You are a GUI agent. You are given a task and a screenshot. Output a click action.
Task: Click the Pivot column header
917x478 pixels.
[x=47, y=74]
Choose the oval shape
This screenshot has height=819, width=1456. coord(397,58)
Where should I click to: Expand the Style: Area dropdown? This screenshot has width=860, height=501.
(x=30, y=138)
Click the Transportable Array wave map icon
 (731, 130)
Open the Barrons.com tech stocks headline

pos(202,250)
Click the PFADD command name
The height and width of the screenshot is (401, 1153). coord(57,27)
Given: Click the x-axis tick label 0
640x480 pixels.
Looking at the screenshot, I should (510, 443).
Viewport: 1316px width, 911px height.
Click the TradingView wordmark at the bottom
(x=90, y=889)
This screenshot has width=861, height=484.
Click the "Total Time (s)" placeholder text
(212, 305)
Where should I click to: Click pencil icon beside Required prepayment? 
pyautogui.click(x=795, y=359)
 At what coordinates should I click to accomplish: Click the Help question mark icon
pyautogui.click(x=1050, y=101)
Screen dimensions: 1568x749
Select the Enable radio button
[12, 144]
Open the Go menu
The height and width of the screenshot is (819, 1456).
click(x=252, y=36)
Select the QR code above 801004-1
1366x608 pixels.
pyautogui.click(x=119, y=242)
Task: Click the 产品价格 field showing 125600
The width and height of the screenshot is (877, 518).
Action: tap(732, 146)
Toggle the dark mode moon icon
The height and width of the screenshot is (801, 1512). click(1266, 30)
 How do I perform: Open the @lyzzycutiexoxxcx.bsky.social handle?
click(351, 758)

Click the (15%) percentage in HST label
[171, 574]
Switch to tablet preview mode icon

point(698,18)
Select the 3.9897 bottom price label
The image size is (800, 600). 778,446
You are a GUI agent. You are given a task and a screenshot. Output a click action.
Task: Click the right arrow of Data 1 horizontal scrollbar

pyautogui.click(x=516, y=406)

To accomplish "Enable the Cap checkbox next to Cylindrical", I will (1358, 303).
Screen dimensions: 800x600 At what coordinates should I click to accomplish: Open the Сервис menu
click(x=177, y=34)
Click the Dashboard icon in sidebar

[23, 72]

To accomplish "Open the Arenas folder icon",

▬▬▬▬▬▬▬▬▬▬

Copy the lines from the one containing "Choose the oval shape" through the one containing "The height and width of the screenshot is (401, 1153).", inclusive, reproducing them exactly.

Choose the oval shape
This screenshot has height=819, width=1456. coord(397,58)
Where should I click to: Expand the Style: Area dropdown? This screenshot has width=860, height=501.
(x=30, y=138)
Click the Transportable Array wave map icon
 (731, 130)
Open the Barrons.com tech stocks headline

pos(202,250)
Click the PFADD command name
The height and width of the screenshot is (401, 1153). coord(57,27)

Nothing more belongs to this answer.